Он еще раз смущенно кашляет и замолкает, будто наткнулся на препятствие.

– Ну, что же вы? Смелее: если сказали «а», надо говорить «б»!

Через минуту Вера жалеет о своей настойчивости. Никак не ожидала от этого зажатого, неуклюжего, с веснушчатой физиономией фрица получить удар под дых! Вальтер, оказывается, хорошо помнит страшный случай, произошедший год назад. Больше того – знаком с братом человека, чей ребенок погиб от руки собственной матери!
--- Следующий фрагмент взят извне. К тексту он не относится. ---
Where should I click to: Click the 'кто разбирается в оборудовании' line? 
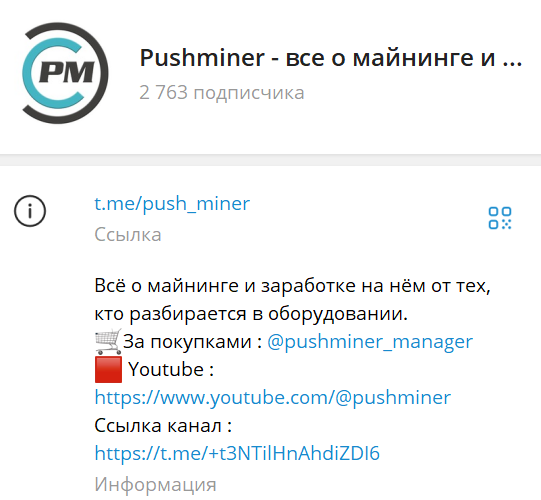click(x=251, y=314)
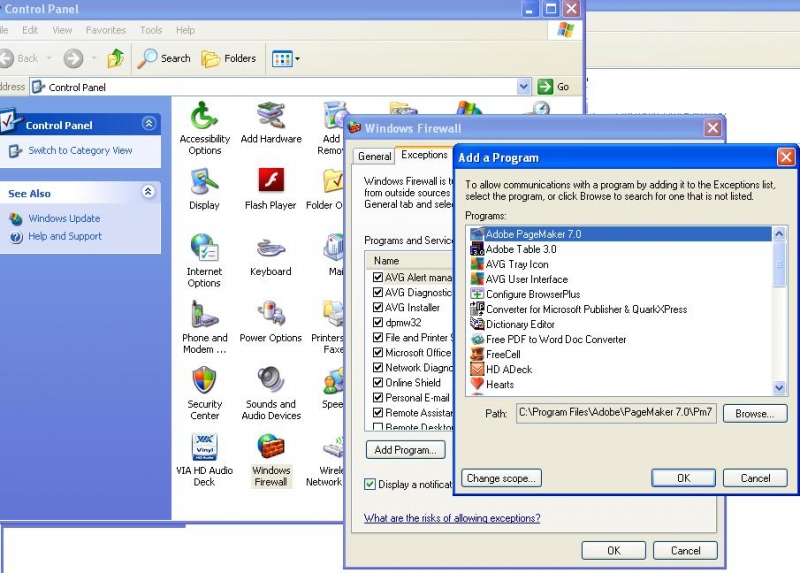Open the Favorites menu
The width and height of the screenshot is (800, 573).
coord(105,31)
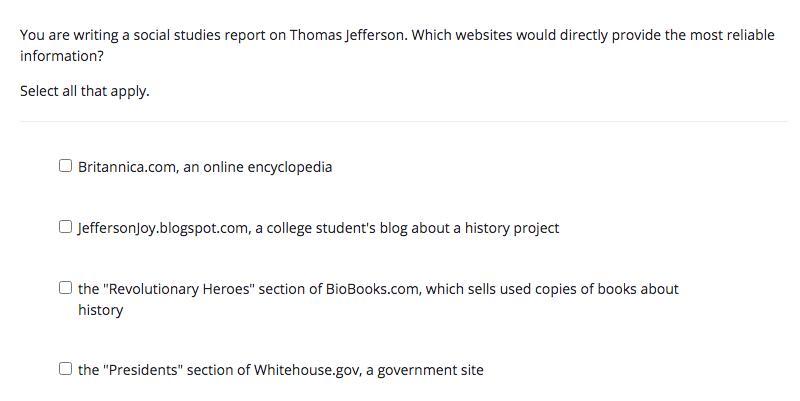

– Я плохо знаю Франца, мы мало встречались. Но Курта знаю хорошо, мы учились вместе. Только я его не видел давно. И Франца давно не видел, последний раз – по телевизору, когда он давал интервью в криминальные новости…

Вера изображает припоминание.

– Да, вроде в прошлом году об этом газеты писали… Хотя времени прошло много, вы уж извините. Да и случаев подобных, как вы сами поняли – пруд пруди.

– Пруд… пруди?! Что это значит?

– Это значит: много, очень много!

Немец мотает головой.

– Найн, таких случаев не может быть много! Это очень необычный случай!

– В чем же тут необычность? – усмехается Вера, опуская на глаза очки и вытаскивая из сумочки сигареты.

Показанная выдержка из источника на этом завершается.